I’ve been involved on the periphery of political campaigns since 1970 when I stood beside my parents as they volunteered on campaigns in Oregon. During the 1985/86 campaign I had my first taste of staffing a campaign when I led the statewide volunteer effort for Senator Bob Packwood. I did this because I believed in him and what he had/could do for Oregon.

As a communications professional I have always believed I cannot compromise my own beliefs or standards for any client or organization. That’s one of the reasons I haven’t worked so openly on a political campaign since 1986. But this year was different.

After my friend and Alaska’s Senator Lisa Murkowski lost the Republican primary I joined thousands of Alaskans who encouraged her to stay in the race. We heard the pundits and the political experts who said it was a long shot and she couldn’t do this. We fought on fueled not only by Lisa’s commitment but also our belief it was time once again to show that Alaska is different.

I took a break from my own business and joined the write-in campaign as a volunteer member of the communications team. Wow! What a ride. It’s not over yet but we’re feeling pretty good about the chances to make history. I worked closely with Kristin Pugh Bundy, Steve Wackowski and others on the communications team to make sure our candidate’s belief in and commitment to Alaska, her positions and wonderful personality were out there for Alaskans to see.
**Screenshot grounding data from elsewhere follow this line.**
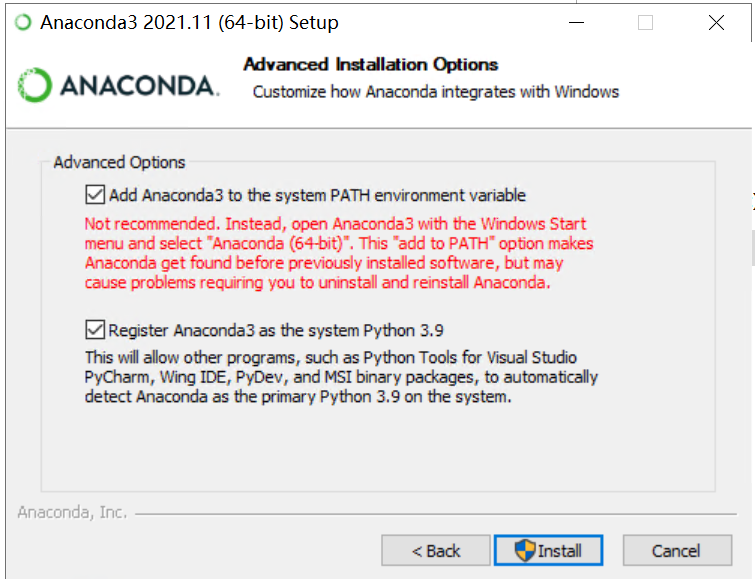Go back with the Back button
Viewport: 755px width, 579px height.
(436, 550)
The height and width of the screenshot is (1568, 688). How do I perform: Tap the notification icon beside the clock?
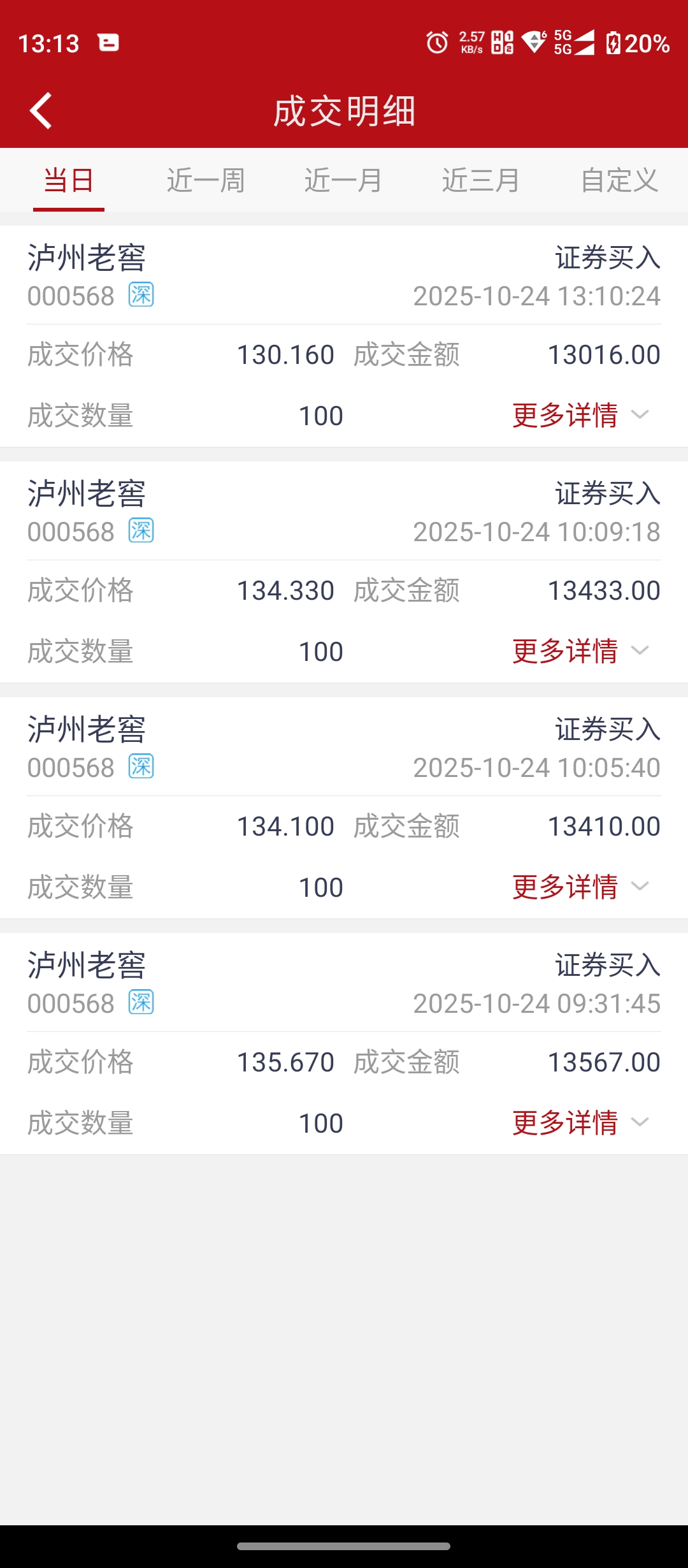pyautogui.click(x=108, y=43)
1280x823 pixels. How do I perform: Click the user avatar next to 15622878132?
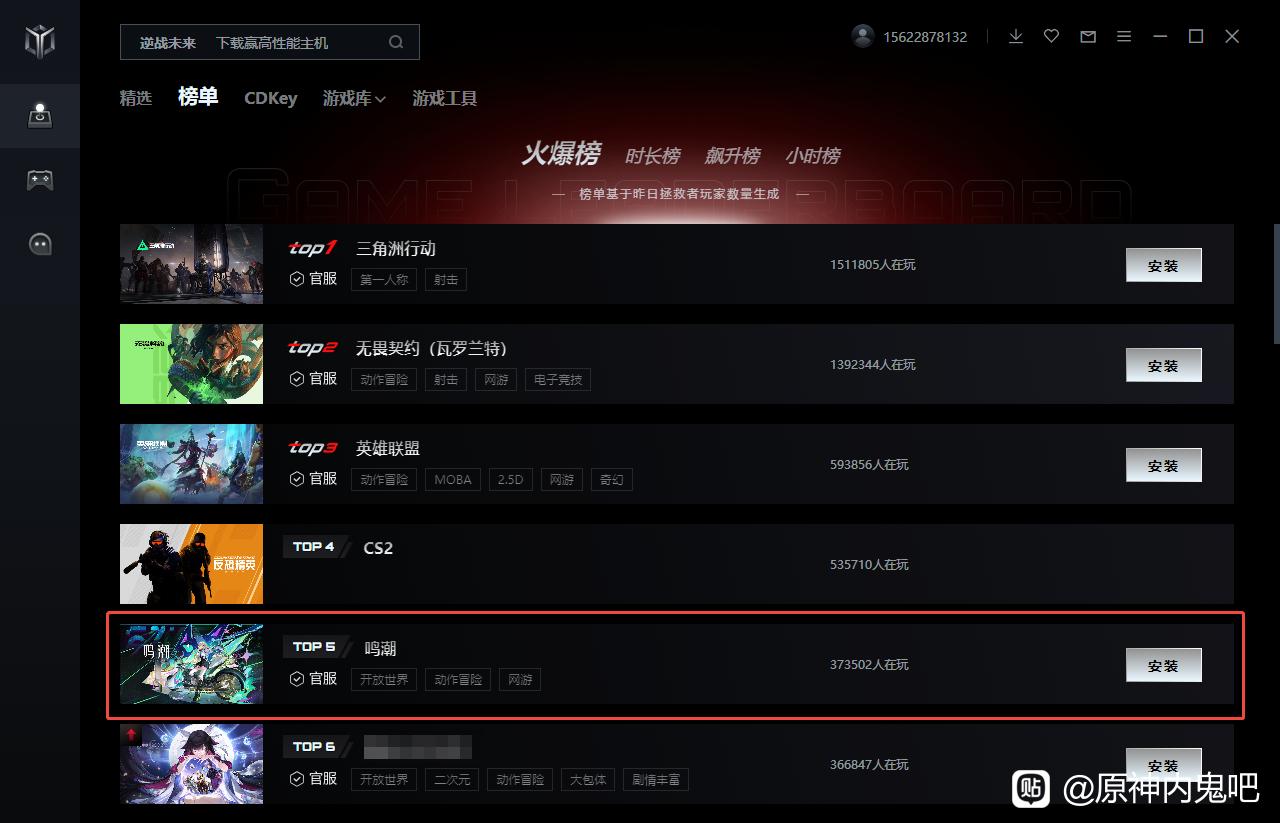click(863, 36)
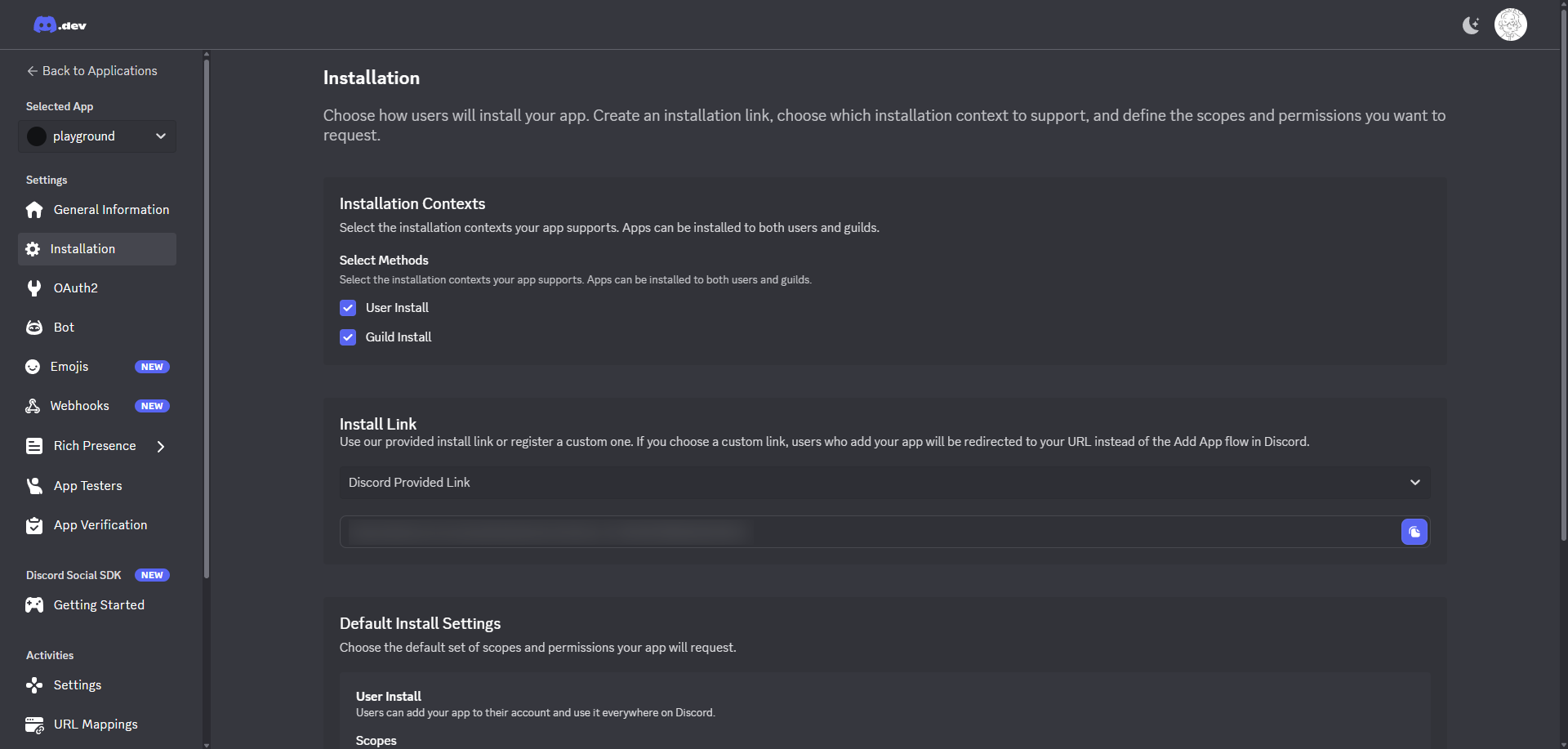
Task: Click the OAuth2 wrench icon
Action: pyautogui.click(x=34, y=288)
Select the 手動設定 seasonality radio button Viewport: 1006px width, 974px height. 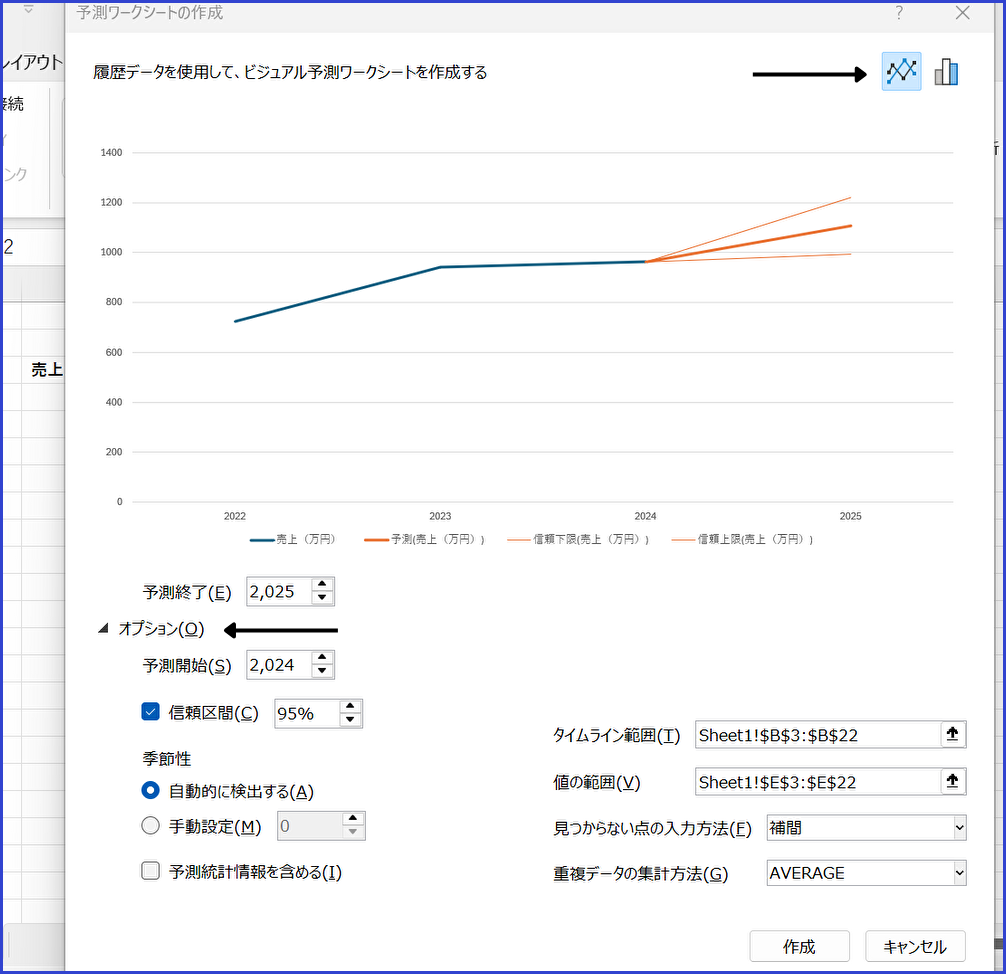point(151,826)
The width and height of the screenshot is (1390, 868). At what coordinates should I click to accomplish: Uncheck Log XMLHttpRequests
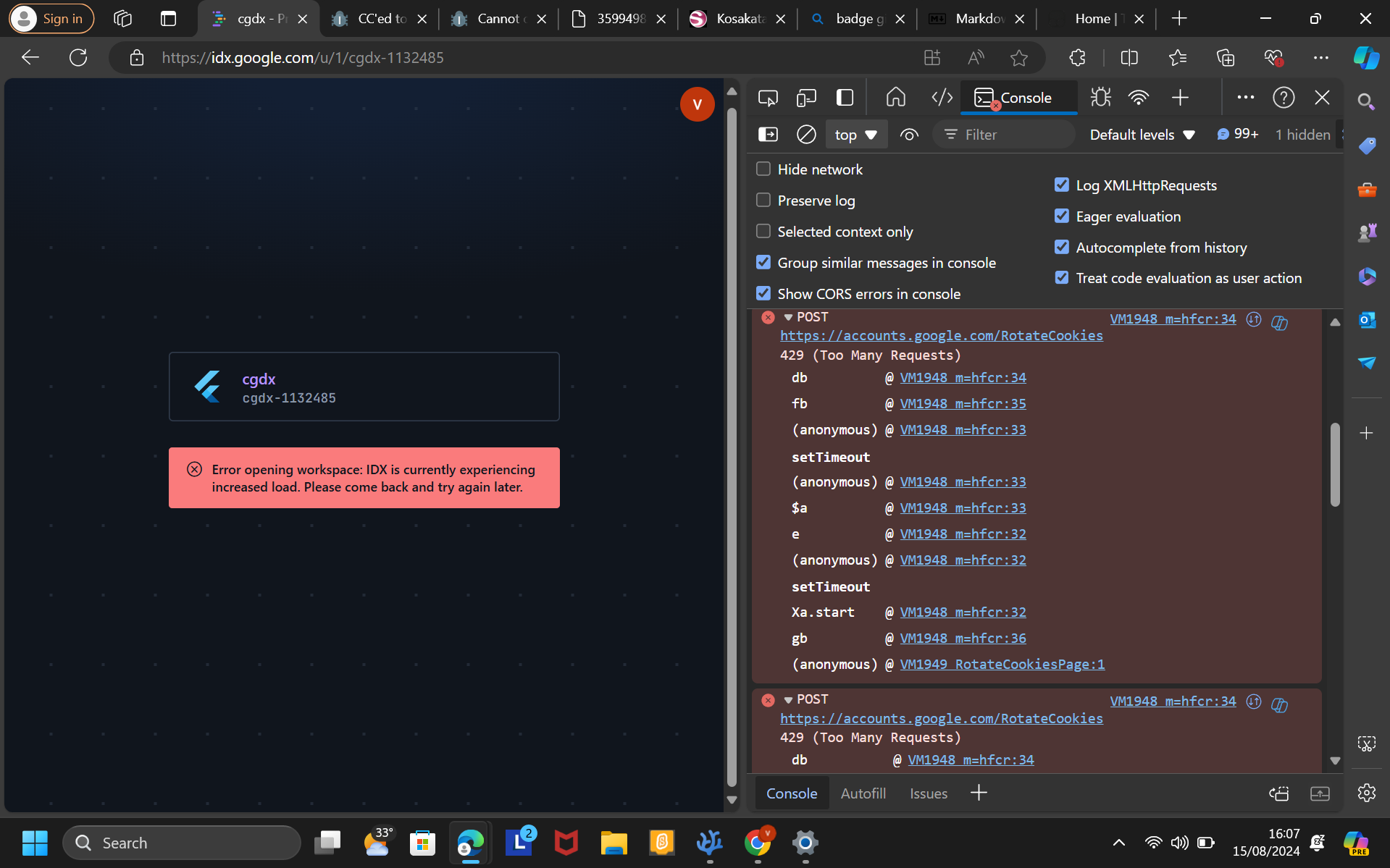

Our challenges were greater than other campaigns because we also had to teach Alaskans how to complete a write-in ballot. However, the stakes for Alaska were high and we could see the momentum building. Alaskans were enthused and motivated to help with this race like nothing I have seen in my nearly 20 years living here.

The last time a write-in candidate won a statewide office was 1954…also the last time the San Francisco Giants won the World Series. The Giants won Monday night and “Write-In” won Tuesday night.  Sometime before Thanksgiving, we hope Lisa Murkowski is the name replacing “Write-in” for Alaska’s history books.

In the next week, I’ll be posting additional thoughts about the election more related to communications. As you can imagine, social media added an entirely new dimension to the campaign. Working titles for upcoming posts include:

  • Your Mother Would be Embarrassed That You Said That
  • Liar, Liar Pants on Fire
  • Freedom of What?

Who knows. I might add more to the series. What would you like to see?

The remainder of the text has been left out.